Klasik Tahinsiz Fasulye Piyazı
Klasik Tahinsiz Fasulye Piyazı·(klah-SEEK tah-heen-SIHZ fah-SOOL-yeh pee-yah-ZUH)
Baba'nın Mangalı (The Weekend Grill & Summer Nostalgia)
Drain a can of white beans, pour on a heavy splash of grape vinegar, and treat your onions to a rough massage with salt and sumac to kill their raw bite. Forget the heavy tahini versions; this bright, acidic piyaz is the classic, everyday workhorse of Turkish tradesmen restaurants. Let the beans soak up the vinaigrette until they plump against the sumac-stained red onions. Serve it cold right next to the hot grill grate, the necessary foil to rich, charred meats and the smoke rolling off Baba's backyard mangal.
Ingredients
- canned Cannellini or Great Northern beans30 oz
- red onion1 med
- sumac1 tsp
- kosher salt1 tsp
- flat-leaf parsley1 cup
- firm tomato1 large
- eggs2 large
- extra virgin olive oil1/4 cup
- lemon juice3 tbsp
- grape or apple cider vinegar2 tbsp
- Aleppo pepper or Urfa biber1/2 tsp
Method
- 01
Massage the onions with sumac and salt.
Place the thinly sliced red onions in a small bowl, sprinkle with the sumac and half the kosher salt, and get in there with your fingers. Squeeze and massage them for about 45 seconds until they soften and release their raw bite. Do not rinse them.
- 02
Combine the beans, tomatoes, and parsley.

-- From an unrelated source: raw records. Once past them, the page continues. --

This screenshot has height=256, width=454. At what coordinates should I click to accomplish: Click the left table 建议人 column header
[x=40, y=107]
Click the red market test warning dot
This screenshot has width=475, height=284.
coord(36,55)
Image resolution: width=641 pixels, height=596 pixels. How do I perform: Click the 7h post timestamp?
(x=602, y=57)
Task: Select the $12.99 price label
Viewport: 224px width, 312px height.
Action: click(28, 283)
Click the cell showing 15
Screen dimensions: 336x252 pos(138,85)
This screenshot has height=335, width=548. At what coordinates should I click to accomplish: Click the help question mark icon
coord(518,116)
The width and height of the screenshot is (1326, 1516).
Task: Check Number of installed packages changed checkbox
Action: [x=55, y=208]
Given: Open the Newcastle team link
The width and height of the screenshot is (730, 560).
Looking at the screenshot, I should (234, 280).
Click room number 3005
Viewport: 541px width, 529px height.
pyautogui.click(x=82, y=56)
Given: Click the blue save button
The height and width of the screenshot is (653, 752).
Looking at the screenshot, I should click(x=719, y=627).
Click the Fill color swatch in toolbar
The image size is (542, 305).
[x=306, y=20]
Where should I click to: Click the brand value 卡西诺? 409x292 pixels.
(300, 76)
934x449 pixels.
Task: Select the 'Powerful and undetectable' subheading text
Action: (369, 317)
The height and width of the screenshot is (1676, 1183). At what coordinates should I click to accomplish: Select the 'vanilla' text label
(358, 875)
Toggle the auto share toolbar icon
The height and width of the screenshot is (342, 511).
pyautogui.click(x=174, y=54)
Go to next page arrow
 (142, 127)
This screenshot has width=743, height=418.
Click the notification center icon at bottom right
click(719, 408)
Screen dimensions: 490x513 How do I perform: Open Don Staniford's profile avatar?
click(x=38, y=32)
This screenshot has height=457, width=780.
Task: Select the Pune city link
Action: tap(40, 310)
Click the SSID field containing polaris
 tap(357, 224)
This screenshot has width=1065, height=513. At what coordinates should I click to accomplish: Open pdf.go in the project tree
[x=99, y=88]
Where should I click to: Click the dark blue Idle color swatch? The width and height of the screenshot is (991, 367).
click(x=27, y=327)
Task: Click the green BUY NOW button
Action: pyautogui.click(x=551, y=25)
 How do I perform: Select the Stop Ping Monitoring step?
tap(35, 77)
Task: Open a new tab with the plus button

Make sure your canned beans are completely rinsed of their starchy liquid and dry. Gently fold them into a wide mixing bowl with the diced tomato, chopped parsley, and your sumac-rubbed onions.
- 03
Whisk the vinaigrette and dress the salad.
In a jar or measuring cup, aggressively whisk the olive oil, lemon juice, vinegar, Aleppo pepper, and the remaining salt. Pour it over the bean mixture and fold gently with a silicone spatula so you do not mash the beans.
- 04
Marinate before serving.
Let the salad sit at room temperature for at least 15 minutes so the beans can soak up the acid and oil. Transfer to a shallow platter and arrange the quartered hard-boiled eggs on top right before serving.
Notes
The dried bean trick.
If you have the time to boil dried beans on a Sunday, drop a thick slice of fresh lemon, rind and all, and a teaspoon of salt into the boiling water. The slight acidity keeps the delicate bean skins intact so they turn creamy inside without bursting.
Dress them hot.
If you boil your own beans, whisk the dressing together and pour it over the beans immediately after draining while they are still hot. Hot starches absorb flavors exponentially better than cold ones.
From Cook Turkish in America.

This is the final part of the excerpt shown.